Versent implemented a secure, enterprise-grade GenAI solution to transform its Request for Proposal (RFP) response process. The solution, named Bid Assistant, leverages Retrieval-Augmented Generation (RAG) to surface relevant internal content, enabling bid teams to work faster and more accurately. Designed with privacy, scalability, and usability in mind, Bid Assistant integrates seamlessly into existing workflows and delivers significant time and cost savings. The solution demonstrates how GenAI can be deployed in production at scale, following LLMOps practices to maximise business value.
Bid Assistant has transformed how we respond to business opportunities, saving time, boosting accuracy and empowering our team to focus on strategic, high-value work.

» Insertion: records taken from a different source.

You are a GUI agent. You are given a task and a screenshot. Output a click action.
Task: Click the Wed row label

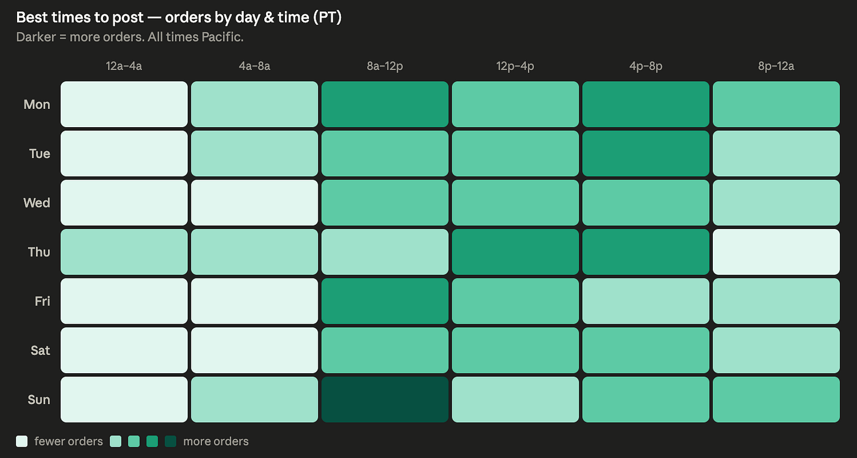[36, 203]
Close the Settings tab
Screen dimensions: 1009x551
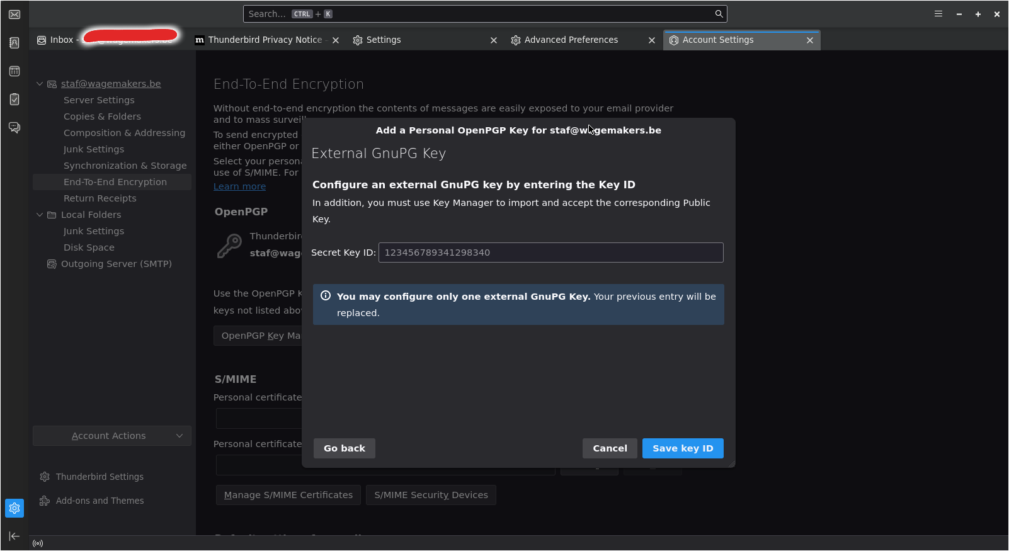pos(494,40)
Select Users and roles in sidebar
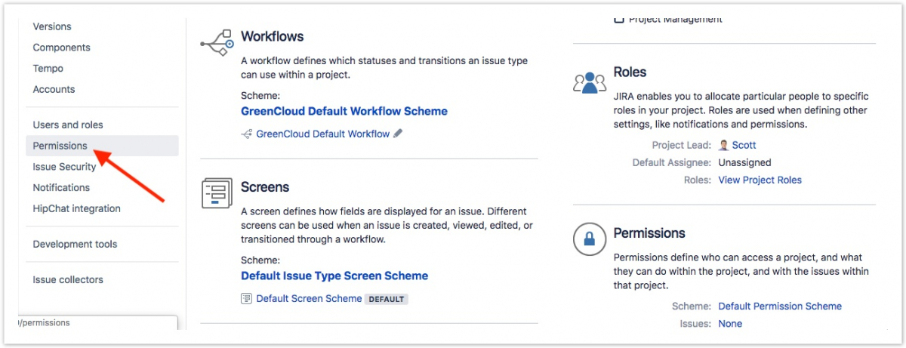The image size is (906, 348). [68, 125]
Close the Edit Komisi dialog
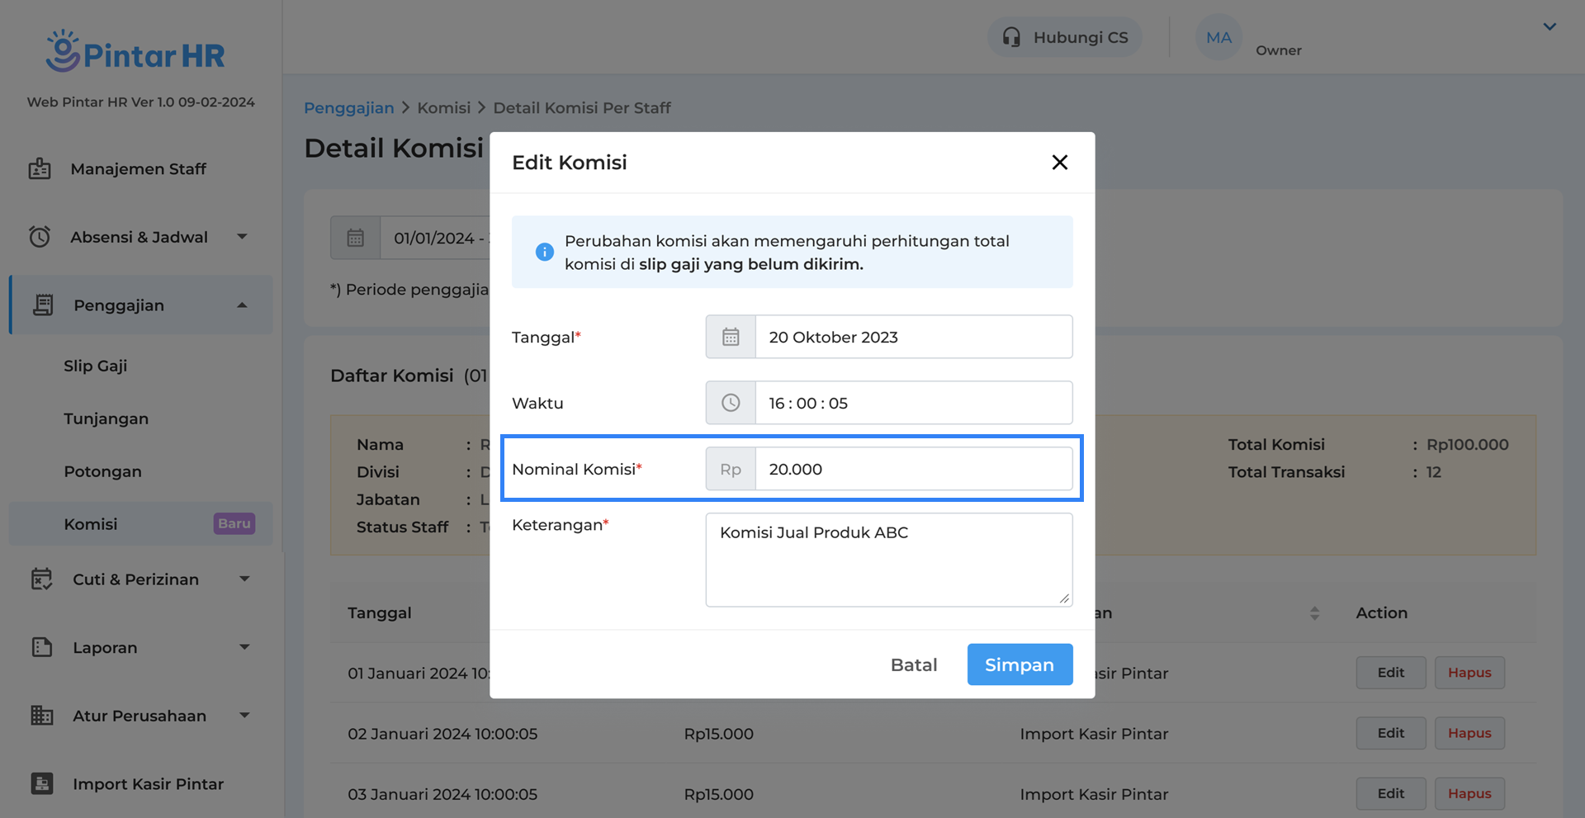1585x818 pixels. point(1060,163)

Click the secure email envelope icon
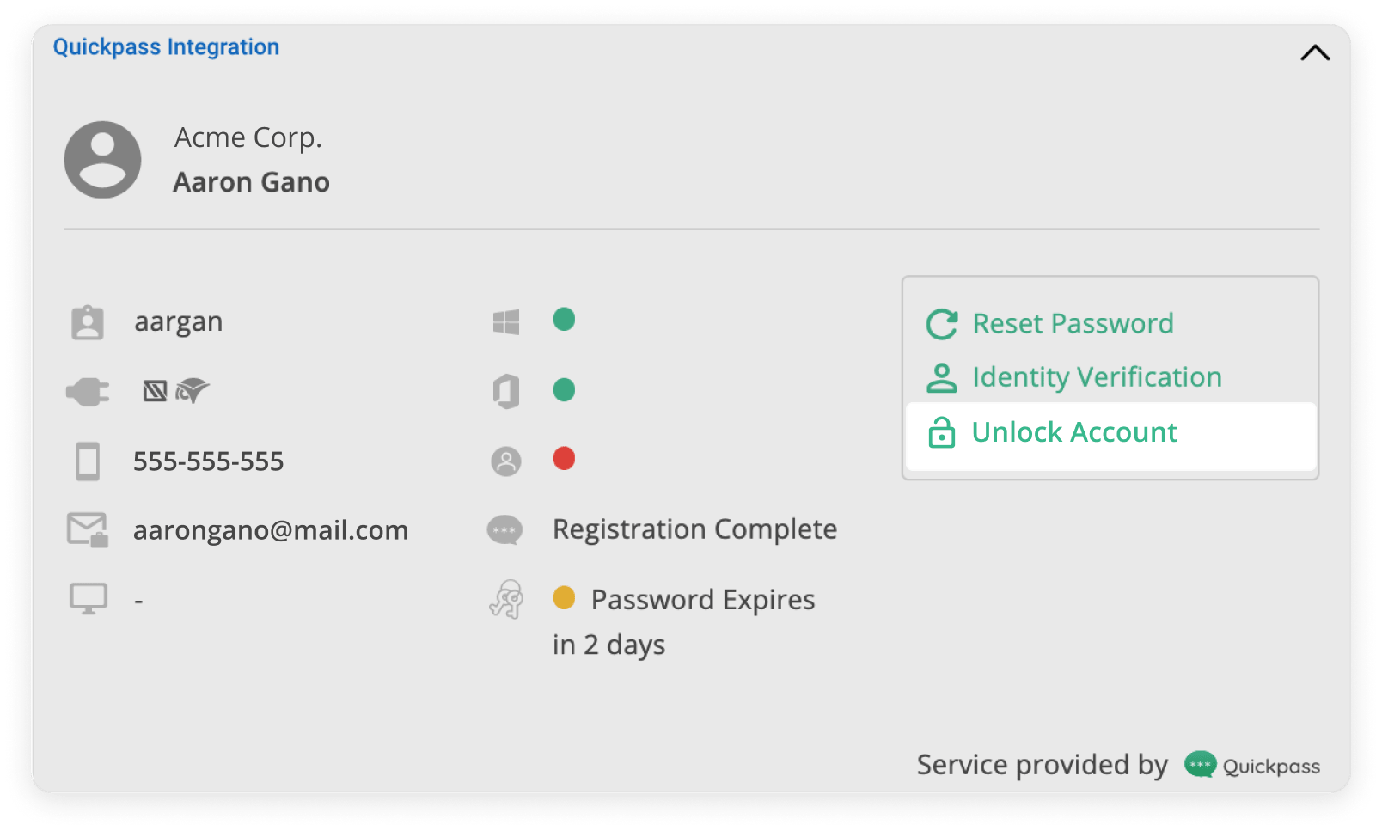point(88,530)
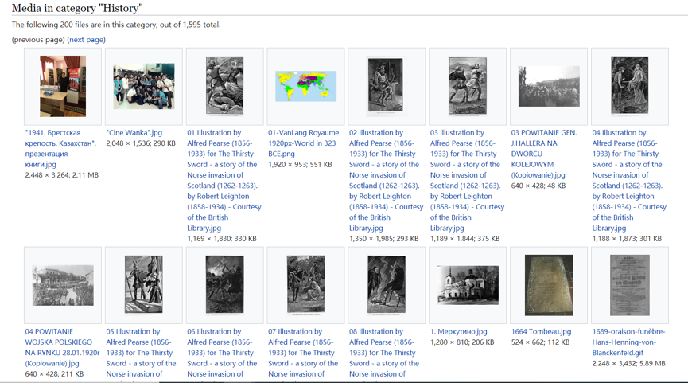Click the 1664 Tombeau.jpg file link
688x383 pixels.
tap(541, 332)
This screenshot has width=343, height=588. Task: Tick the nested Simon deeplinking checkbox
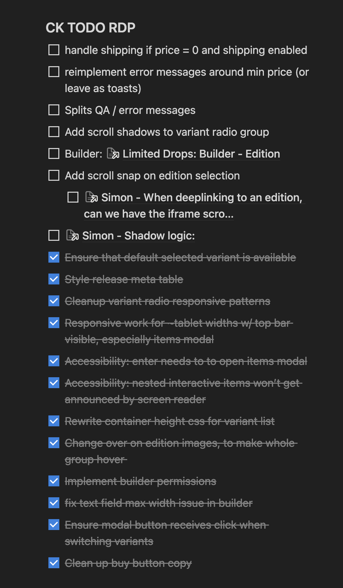coord(73,197)
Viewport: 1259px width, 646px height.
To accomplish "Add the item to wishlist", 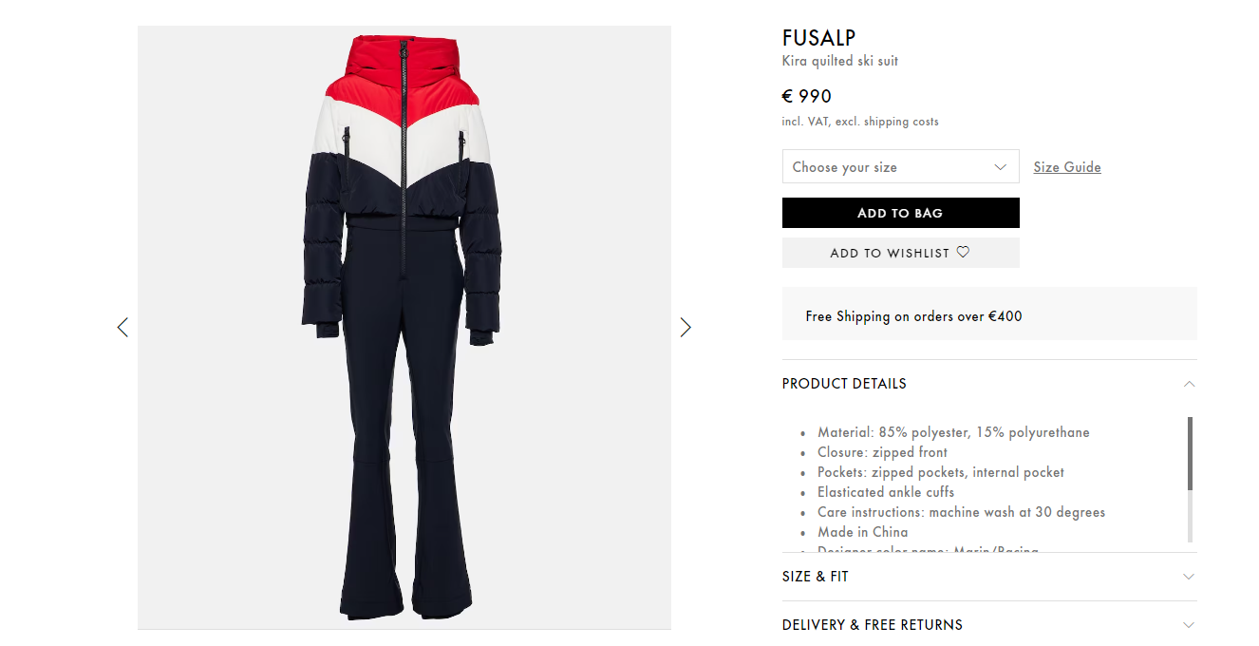I will pos(900,253).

James Jackman Bids and Pursuits Manager
Challenge
Versent’s bid teams were consistently challenged by the volume and complexity of RFPs. Each response required a blend of technical precision and internal knowledge, often buried across disparate documents. The manual effort involved in sourcing, curating, and drafting content led to inefficiencies, duplicated work, and delays. Additionally, the team needed a solution that could securely retain and retrieve proprietary information and protect internal IP. The goal was to empower the team with a solution that reduced friction in the response process while maintaining high standards of accuracy and compliance.
Solution
The solution was architected using native Azure AI services such as Azure OpenAI, AI Search, AI Foundry to ensure modularity. It was designed to be cost-effective, scalable, and easy to deploy across different environments as Infrastructure as Code.
Overview of the Retrieval Augmented Generation pattern that powers Bid Assistant.
Throughout the build phase, the team adopted MLOps best practices to ensure the whole AI System Life Cycle was covered, including Data Preparation, Chunking, Automation and Evaluation. For example, during Data Preparation, the team dived deeply into the data, to choose an optimal chunking strategy. Before deployment, the system underwent rigorous evaluation to benchmark its domain expertise and establish a baseline for future improvements. This allowed us to produce an end-to-end solution that would be production ready.
Outcome
The deployment of Bid Assistant brought immediate, measurable improvements to Versent’s RFP response process. Bid teams could quickly locate and reuse key content across multiple proposals with far less manual effort. This not only reduced duplication but also enhanced the consistency and accuracy of responses. By leveraging a retrieval-augmented architecture, Bid Assistant empowered staff to work more independently, minimising reliance on technical subject matter experts and freeing them up to focus on strategic tasks.
Key Outcomes:
Annual Time Savings: By implementing Bid Assistant, we project an impressive annual time saving of 600 hours. This significant reduction in time spent on tasks allows our team to be more efficient and productive.
Cost Efficiency: Bid Assistant has delivered an ROI that is both immediate and substantial, ensuring that our investment is quickly recouped and continues to provide value over time.
Productivity Boost: The integration of Bid Assistant results in a significant productivity boost, enabling our team to focus on strategic, high-value tasks rather than repetitive manual processes. This shift not only enhances our overall productivity but also improves job satisfaction and team morale.